══ Recorded information ══
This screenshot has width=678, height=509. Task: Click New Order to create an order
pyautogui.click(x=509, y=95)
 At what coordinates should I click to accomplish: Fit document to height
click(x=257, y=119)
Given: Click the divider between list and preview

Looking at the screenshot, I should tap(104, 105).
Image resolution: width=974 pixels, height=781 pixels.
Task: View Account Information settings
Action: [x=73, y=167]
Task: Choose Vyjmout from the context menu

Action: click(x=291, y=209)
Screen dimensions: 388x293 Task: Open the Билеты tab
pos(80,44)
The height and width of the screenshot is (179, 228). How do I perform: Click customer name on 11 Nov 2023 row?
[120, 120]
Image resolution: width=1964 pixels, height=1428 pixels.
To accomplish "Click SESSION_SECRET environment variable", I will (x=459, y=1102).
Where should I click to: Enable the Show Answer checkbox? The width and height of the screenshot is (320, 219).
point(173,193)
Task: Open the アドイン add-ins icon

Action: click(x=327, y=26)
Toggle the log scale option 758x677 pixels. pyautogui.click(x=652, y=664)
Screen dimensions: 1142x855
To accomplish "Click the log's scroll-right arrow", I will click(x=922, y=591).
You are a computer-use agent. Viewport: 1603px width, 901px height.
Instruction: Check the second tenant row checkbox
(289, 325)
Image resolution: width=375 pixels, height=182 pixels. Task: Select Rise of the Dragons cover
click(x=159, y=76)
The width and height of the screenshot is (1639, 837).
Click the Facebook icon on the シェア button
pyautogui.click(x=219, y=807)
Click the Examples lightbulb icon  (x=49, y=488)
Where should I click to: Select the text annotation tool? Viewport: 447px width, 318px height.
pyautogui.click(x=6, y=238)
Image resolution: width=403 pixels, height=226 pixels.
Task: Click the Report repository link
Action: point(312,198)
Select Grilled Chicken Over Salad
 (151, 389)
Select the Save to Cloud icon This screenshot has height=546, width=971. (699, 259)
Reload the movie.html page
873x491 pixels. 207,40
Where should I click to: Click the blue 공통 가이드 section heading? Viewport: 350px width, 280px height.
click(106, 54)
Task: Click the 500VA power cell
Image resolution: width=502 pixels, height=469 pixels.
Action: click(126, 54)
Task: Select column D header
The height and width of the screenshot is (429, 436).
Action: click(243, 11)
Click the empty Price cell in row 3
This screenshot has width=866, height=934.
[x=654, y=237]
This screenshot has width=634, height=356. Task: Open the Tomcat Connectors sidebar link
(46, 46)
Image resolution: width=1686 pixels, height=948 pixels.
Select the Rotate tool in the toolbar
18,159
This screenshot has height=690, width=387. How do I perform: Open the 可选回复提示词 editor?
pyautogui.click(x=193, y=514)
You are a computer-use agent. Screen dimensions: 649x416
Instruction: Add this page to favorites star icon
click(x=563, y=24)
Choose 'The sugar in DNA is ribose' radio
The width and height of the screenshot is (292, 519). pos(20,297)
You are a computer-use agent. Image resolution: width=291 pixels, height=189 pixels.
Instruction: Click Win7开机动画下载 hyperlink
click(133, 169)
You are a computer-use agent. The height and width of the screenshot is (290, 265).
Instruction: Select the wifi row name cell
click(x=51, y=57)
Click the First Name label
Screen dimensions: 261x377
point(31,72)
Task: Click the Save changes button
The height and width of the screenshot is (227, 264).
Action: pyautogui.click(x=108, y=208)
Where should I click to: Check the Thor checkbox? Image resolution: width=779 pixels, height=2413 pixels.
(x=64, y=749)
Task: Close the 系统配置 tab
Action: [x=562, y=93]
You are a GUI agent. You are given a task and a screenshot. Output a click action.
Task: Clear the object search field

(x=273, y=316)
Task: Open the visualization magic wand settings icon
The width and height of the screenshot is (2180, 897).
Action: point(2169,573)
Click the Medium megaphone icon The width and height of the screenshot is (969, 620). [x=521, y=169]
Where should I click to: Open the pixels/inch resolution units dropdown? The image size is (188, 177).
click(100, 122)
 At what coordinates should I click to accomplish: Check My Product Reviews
═══
■ Set problem ■
Copy the data word for word, starting from the first line and ending with the line that contains "Action: click(x=291, y=209)", including that line.

■ Expected answer ■
This screenshot has width=678, height=509. Task: Click New Order to create an order
pyautogui.click(x=509, y=95)
 At what coordinates should I click to accomplish: Fit document to height
click(x=257, y=119)
Given: Click the divider between list and preview

Looking at the screenshot, I should tap(104, 105).
Image resolution: width=974 pixels, height=781 pixels.
Task: View Account Information settings
Action: [x=73, y=167]
Task: Choose Vyjmout from the context menu

Action: click(x=291, y=209)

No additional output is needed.